Montreal elections: the glass half full

The scene at Le National was electric. There was hope in the air and people were celebrating. It wasn’t the victory everyone had hoped for, but it was progress and quite a bit of it, at that.

The screen at the Projet Montreal post-election party at Le National

A few weeks ago Forget The Box endorsed Projet Montreal and Richard Bergeron as the party capable of bringing new, progressive ideas to City Hall, cleaning up all the corruption that the present administration left and getting Montreal on track to becoming once again the booming metropolis that it once was. Voters listened, at least in certain parts of the city and in particular the Plateau.

Projet’s Luc Ferrandez is now the mayor of the borough and all three city councilors as well as all three borough councilors are Projet candidates as well. This gives Projet Montreal a real chance to govern a key part of the city and show what they can do.

Peter McQueen, city councillor-elect in Notre-Dame-de-Grace

Projet also made huge inroads in other parts of town. Peter McQueen, former Green Party candidate and longtime highly active member of the NDG community handily won the Notre-Dame-de-Grace district, making him the lone Projet voice on an otherwise Union Montreal-controlled borough council. Francois Limoges and Marc-André Gadoury won their council seats in the Rosemont-La-Petit-Patrie borough, though the other two seats and the borough mayor job went to Vision Montreal.
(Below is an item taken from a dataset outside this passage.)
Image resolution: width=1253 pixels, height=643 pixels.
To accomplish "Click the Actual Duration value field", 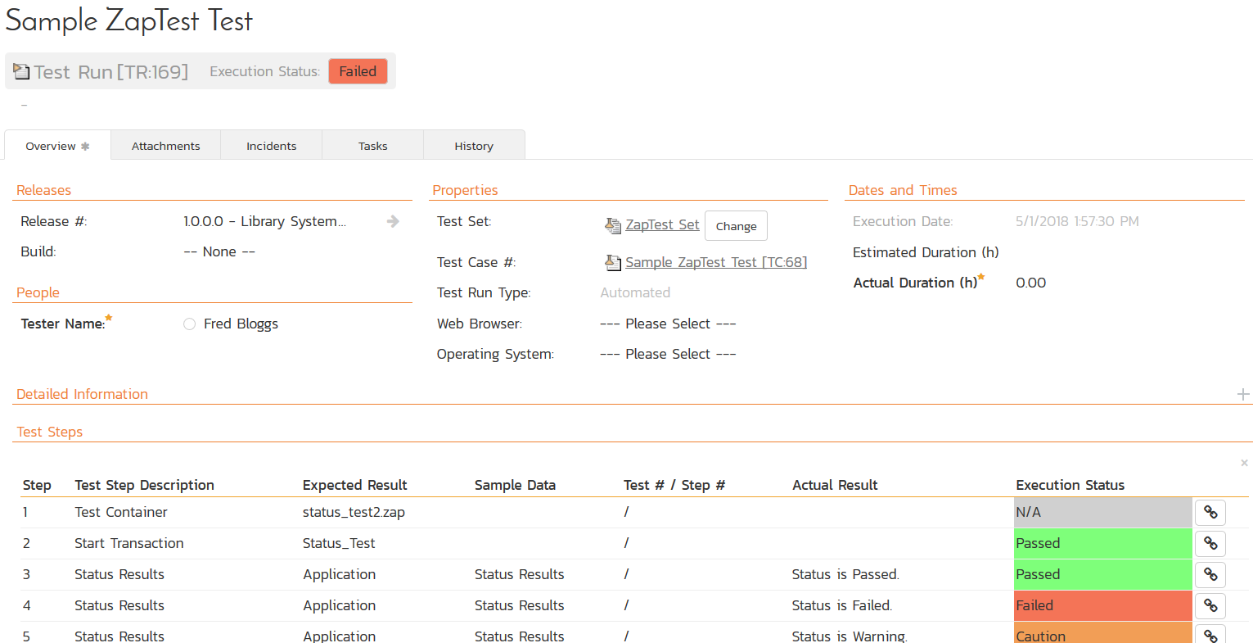I will point(1031,283).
Projet’s Pierre Gagner is now the borough mayor of Ahuntsic-Cartierville and the Ahuntsic district is represented by Projet’s Émilie Thuillier, with the other seats split between Union and Vision. Meanwhile Projet’s Pierre Mainville and Sophie Thiébault picked up seats in Ville Marie’s St-Marie district and Sud Ouest’s Saint-Henri-Petite-Bourgogne-Pointe-Saint-Charles district respectively.

In all, Projet Montreal got 10 council seats, completely controls one borough, got the mayorality of another and got people elected in parts of the city no one expected them to. Not bad for a party that is just five years old, holding only three council seat going into the election and not thought to get anyone elected outside of the Plateau.

Richard Bergeron overcame some rather trivial things which were blown out of proportion by the corporate media but wasn’t elected mayor. However, the Projet candidate in the Jeanne-Mance district, Nimâ Valérie Machouf, won her seat. She’s Bergeron’s fellow-candidate, which means he takes her seat and has a voice on the council.

Results trickling in on the big board at Le National

Projet’s election success crosses economic, linguistic and ethnic lines, as does the party itself. Projet Montreal now has a platform to show Montrealers what they can do and hopefully set the stage for winning the next election.

As the party at the National continued well into the night and results continued to trickle in, one thing became apparent.   Montreal is a progressive city and there is now a progressive party that has a real chance to shake things up on a municipal level.